Nome de investigado é mantido em sigilo; inquérito está sendo conduzido por Toffoli

O Supremo Tribunal Federal (STF) passou a conduzir, pela primeira vez, uma investigação relacionada ao escândalo de fraudes no Instituto Nacional do Seguro Social (INSS) que envolve uma autoridade com foro privilegiado. A informação foi revelada nesta terça-feira (18) por Fausto Macedo, no Estadão.

A instauração do inquérito na Corte indica que surgiram indícios da participação de uma figura com prerrogativa de foro, como deputados, senadores, ministros de Estado, integrantes de tribunais superiores ou até o presidente e o vice-presidente da República. O nome da autoridade segue em sigilo.

A apuração é um desdobramento da Operação Sem Desconto, deflagrada para investigar o uso indevido de dados de aposentados e pensionistas do INSS para a aplicação de descontos ilegais nos contracheques desses beneficiários, sem o seu consentimento. O inquérito está sob relatoria do ministro Dias Toffoli, que já conduz outras ações relacionadas ao mesmo esquema.

Ex-diretores investigados por receberem dinheiro de entidades

Até o momento, as investigações haviam implicado diretamente figuras da cúpula do INSS, incluindo o ex-presidente do órgão, Alessandro Stefanutto, e outros três ex-diretores. Segundo a Polícia Federal e o Ministério Público Federal, Stefanutto autorizou a realização dos descontos mesmo após ter anunciado publicamente que determinaria investigações sobre as denúncias. Já os três ex-diretores teriam recebido, juntos, mais de R$ 17 milhões de entidades suspeitas de intermediar os descontos indevidos.

A Operação Sem Desconto já gerou mais de 20 investigações paralelas em diferentes estados, conforme a localização das associações e entidades envolvidas. A nova frente no STF pode ampliar significativamente o alcance do caso, ao envolver, pela primeira vez, uma autoridade com foro privilegiado.

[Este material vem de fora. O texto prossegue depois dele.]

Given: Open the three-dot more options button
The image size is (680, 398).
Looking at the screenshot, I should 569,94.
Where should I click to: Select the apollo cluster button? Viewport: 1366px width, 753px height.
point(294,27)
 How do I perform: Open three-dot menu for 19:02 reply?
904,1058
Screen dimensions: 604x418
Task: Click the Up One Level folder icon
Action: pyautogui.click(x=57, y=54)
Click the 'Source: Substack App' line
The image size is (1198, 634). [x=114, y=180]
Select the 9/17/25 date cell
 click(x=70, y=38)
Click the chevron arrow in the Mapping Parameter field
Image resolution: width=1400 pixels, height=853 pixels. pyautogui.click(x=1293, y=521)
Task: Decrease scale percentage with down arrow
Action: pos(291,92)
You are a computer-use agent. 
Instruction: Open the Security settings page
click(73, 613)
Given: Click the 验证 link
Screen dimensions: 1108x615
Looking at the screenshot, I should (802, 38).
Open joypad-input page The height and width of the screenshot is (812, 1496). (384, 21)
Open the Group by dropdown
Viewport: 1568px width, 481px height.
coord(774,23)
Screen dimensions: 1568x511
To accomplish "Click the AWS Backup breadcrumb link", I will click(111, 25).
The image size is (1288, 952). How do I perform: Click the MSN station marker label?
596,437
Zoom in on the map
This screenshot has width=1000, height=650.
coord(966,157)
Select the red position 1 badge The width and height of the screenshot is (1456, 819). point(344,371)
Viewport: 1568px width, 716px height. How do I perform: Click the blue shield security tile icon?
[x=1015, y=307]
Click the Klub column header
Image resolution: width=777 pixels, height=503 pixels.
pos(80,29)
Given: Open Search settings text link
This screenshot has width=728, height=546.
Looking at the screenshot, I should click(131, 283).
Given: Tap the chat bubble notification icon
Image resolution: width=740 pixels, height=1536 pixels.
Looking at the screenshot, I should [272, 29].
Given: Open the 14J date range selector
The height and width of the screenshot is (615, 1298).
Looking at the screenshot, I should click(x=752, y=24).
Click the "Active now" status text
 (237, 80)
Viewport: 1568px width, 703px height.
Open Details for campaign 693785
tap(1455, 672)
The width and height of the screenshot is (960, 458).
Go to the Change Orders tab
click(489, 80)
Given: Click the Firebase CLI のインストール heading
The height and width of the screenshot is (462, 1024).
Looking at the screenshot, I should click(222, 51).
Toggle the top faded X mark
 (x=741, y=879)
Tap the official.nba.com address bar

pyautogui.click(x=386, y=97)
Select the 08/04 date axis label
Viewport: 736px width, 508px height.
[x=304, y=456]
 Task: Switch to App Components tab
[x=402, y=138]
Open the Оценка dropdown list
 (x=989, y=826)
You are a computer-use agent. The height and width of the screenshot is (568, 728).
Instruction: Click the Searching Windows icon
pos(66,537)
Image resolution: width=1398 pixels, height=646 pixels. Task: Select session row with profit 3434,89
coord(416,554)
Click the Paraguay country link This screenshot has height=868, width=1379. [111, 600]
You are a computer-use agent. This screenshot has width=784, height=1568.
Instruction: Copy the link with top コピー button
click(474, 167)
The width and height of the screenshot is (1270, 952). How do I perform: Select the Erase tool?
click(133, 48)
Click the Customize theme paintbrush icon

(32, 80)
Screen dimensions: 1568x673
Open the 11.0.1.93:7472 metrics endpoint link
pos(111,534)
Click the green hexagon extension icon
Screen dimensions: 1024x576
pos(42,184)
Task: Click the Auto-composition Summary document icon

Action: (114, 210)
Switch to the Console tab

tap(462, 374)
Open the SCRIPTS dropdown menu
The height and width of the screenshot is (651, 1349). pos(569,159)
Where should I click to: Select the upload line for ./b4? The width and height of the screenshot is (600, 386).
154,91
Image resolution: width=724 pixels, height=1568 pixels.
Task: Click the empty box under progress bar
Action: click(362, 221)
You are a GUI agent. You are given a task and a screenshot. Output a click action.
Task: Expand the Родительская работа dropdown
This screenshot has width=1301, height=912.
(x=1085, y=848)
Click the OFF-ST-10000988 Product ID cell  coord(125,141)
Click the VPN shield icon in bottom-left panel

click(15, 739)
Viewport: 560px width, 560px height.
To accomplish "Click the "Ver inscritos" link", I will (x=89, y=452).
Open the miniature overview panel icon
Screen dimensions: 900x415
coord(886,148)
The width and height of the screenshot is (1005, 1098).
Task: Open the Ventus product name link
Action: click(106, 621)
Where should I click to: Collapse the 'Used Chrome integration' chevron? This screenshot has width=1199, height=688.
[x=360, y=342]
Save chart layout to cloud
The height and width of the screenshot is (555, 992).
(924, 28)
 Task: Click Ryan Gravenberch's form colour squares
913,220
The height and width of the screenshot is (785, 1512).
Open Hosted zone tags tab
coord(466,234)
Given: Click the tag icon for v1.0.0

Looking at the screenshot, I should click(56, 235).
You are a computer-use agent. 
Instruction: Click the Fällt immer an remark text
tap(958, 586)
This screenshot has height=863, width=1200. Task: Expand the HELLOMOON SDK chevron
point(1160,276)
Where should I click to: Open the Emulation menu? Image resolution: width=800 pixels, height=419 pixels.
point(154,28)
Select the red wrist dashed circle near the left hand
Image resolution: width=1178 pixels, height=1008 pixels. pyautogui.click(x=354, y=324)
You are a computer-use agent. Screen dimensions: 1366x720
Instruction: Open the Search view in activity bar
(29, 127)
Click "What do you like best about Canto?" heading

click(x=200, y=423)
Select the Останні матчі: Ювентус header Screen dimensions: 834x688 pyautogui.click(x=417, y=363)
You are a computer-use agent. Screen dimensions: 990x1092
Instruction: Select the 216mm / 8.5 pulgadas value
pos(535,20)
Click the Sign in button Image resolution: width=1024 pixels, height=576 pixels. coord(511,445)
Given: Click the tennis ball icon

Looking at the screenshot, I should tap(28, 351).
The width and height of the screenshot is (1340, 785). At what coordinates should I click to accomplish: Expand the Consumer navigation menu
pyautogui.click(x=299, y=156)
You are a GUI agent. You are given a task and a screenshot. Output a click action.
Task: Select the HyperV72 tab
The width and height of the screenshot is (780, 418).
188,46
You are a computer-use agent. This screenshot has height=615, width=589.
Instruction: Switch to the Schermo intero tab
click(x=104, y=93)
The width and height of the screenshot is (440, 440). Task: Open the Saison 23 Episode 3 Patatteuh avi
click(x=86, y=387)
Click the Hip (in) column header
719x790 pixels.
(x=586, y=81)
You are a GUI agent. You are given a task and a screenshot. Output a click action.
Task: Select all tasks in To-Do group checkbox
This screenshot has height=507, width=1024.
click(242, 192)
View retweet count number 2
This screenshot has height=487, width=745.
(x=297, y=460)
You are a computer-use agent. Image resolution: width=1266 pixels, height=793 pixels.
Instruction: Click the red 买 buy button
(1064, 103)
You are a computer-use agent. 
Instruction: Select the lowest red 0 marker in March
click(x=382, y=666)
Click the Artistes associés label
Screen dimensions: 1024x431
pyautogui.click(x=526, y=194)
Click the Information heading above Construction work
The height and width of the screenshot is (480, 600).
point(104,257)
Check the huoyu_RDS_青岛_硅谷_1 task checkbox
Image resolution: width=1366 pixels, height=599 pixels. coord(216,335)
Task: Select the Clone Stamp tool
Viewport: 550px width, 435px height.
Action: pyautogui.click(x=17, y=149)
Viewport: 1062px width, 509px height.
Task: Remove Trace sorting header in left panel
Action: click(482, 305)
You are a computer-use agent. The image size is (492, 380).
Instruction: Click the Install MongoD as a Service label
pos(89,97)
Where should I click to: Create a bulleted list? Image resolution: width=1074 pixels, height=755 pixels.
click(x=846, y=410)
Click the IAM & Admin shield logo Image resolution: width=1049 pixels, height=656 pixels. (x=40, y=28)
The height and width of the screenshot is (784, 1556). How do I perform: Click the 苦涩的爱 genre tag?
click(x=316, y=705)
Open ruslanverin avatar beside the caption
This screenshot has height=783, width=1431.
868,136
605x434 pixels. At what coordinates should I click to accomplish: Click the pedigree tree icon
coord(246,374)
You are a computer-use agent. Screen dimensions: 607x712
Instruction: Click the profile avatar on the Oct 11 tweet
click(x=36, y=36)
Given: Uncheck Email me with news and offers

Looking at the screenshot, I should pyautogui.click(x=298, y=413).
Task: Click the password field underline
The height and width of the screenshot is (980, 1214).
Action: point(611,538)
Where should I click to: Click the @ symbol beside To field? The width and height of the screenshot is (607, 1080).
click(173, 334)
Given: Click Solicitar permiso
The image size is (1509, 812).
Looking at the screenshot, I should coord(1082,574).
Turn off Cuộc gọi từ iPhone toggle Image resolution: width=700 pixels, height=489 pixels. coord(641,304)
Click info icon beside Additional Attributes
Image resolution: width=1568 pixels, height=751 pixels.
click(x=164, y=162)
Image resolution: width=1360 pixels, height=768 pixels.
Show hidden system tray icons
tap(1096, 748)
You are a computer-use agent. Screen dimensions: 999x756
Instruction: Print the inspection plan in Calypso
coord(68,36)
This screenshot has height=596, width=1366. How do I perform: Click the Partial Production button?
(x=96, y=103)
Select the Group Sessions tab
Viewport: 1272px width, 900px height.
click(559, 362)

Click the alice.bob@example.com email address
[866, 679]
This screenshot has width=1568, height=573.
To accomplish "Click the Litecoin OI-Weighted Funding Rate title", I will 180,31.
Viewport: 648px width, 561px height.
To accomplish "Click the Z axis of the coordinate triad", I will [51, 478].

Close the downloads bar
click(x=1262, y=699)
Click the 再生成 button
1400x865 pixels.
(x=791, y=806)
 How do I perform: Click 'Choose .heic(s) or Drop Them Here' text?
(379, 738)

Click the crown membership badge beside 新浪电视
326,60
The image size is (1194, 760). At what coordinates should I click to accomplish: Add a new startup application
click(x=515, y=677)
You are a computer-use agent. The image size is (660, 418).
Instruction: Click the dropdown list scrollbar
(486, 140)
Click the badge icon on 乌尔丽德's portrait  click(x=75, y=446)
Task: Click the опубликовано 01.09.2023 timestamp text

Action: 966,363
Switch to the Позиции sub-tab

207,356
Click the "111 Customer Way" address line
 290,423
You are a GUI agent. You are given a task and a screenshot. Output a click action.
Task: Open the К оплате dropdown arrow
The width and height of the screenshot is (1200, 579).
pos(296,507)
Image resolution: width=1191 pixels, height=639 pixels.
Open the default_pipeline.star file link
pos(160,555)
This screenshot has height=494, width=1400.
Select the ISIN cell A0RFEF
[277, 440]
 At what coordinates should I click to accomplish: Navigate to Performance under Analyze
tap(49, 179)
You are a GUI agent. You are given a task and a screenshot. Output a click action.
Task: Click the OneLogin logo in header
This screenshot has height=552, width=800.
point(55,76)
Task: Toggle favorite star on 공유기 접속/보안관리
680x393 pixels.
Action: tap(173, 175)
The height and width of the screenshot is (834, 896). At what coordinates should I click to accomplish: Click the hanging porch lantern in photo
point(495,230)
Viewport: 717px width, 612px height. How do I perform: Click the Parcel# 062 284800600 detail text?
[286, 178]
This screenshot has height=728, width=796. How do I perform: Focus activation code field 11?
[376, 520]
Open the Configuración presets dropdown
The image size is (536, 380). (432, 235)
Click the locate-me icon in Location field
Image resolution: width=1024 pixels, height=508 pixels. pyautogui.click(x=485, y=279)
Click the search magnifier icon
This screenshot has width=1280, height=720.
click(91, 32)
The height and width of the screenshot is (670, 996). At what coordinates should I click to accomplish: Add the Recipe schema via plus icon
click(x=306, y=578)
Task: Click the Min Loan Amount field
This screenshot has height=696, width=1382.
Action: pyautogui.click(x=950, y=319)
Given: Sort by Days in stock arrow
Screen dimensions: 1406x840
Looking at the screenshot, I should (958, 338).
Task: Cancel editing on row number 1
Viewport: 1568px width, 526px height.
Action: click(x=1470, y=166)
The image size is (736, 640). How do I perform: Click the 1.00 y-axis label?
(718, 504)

Além de assumir o novo inquérito, Toffoli convocou uma audiência de conciliação para o próximo dia 24, com o objetivo de discutir a restituição dos valores cobrados ilegalmente dos aposentados. Em sua decisão, o ministro determinou a suspensão dos prazos de prescrição de todas as ações judiciais movidas por vítimas dos descontos. A medida visa evitar que aposentados percam o direito à restituição enquanto o governo estrutura o processo de devolução dos valores.

Em outra frente, o governo federal tenta no STF a suspensão de todas as ações judiciais movidas contra a União em razão dos descontos indevidos, numa tentativa de conter a proliferação de ações individuais e estabelecer uma solução centralizada para o problema.